_Work required_: Nothing but the lines from the one containing "The height and width of the screenshot is (657, 900)." to the end of the data should be returned, each exactly as written.
Records for the task START
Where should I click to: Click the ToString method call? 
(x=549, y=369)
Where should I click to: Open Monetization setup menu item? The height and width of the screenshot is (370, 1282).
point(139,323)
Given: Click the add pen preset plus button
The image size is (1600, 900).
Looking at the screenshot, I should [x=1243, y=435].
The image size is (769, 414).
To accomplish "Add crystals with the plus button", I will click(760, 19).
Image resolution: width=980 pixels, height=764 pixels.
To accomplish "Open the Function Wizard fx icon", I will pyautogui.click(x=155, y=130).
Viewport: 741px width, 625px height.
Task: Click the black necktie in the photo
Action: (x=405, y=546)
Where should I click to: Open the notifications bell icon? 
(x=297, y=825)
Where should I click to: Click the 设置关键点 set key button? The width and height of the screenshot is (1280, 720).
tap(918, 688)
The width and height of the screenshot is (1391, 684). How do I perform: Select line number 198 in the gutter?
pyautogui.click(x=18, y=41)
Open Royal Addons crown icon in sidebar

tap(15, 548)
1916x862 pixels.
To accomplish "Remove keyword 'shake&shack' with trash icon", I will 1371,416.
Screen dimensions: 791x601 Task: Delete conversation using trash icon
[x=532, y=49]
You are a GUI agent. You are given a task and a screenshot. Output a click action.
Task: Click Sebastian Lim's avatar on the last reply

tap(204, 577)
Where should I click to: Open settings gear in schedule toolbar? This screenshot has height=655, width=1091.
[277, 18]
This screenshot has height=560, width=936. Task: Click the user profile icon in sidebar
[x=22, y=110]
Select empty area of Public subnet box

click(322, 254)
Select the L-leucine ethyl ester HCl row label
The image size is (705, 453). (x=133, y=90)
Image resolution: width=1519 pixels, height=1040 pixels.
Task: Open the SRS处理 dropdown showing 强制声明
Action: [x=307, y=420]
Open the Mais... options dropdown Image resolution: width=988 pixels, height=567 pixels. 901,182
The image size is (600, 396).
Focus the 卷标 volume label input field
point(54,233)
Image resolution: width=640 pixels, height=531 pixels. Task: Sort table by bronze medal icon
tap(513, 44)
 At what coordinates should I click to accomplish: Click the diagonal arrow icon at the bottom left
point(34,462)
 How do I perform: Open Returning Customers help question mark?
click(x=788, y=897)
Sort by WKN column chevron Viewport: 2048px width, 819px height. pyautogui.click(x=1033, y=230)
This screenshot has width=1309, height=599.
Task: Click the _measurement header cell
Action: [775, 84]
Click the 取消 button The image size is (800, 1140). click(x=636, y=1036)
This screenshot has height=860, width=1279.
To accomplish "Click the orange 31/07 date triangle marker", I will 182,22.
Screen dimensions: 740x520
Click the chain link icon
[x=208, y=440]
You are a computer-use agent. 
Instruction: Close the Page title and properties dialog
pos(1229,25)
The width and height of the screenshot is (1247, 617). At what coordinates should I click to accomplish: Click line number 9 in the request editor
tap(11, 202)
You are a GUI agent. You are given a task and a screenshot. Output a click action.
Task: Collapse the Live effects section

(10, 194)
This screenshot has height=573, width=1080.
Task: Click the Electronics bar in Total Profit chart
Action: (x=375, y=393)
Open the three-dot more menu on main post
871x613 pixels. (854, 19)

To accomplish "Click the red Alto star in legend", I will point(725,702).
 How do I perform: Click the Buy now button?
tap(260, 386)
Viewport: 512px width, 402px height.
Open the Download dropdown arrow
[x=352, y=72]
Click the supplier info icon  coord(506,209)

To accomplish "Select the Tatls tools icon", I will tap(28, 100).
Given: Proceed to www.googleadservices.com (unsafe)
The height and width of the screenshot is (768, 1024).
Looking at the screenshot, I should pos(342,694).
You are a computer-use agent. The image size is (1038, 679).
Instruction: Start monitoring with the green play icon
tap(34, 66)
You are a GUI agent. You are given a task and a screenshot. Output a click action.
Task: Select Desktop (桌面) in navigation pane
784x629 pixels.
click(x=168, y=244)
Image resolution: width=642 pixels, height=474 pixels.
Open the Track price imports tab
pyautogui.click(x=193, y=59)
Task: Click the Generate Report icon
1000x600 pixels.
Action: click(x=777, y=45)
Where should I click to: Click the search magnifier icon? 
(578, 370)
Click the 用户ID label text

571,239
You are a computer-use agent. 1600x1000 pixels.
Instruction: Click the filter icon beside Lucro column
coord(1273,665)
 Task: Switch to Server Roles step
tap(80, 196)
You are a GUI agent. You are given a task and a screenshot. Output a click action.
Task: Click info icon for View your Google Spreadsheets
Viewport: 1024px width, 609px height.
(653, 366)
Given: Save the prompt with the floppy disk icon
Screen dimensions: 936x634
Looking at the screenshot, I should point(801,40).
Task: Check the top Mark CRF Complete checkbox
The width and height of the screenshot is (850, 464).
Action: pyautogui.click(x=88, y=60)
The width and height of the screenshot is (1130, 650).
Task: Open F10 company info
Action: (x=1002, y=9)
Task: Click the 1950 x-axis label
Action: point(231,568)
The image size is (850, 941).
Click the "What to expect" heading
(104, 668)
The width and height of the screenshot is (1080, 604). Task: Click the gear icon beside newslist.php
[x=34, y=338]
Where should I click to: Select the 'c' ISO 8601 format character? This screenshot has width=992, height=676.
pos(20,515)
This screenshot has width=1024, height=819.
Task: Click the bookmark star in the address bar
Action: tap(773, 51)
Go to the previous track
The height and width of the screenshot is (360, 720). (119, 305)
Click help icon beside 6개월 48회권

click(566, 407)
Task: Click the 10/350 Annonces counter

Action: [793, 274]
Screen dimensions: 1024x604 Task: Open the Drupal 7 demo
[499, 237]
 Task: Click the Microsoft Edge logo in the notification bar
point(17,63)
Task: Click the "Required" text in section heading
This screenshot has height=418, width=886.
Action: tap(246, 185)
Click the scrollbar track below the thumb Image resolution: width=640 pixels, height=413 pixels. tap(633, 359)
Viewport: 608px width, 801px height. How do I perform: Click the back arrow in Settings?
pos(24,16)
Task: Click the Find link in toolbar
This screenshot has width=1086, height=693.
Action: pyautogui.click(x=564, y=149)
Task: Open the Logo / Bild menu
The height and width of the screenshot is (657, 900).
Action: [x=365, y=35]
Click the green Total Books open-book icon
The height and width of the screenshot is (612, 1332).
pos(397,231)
Records for the task END
_Task solution_:
The height and width of the screenshot is (657, 900).
Action: [x=365, y=35]
Click the green Total Books open-book icon
The height and width of the screenshot is (612, 1332).
pos(397,231)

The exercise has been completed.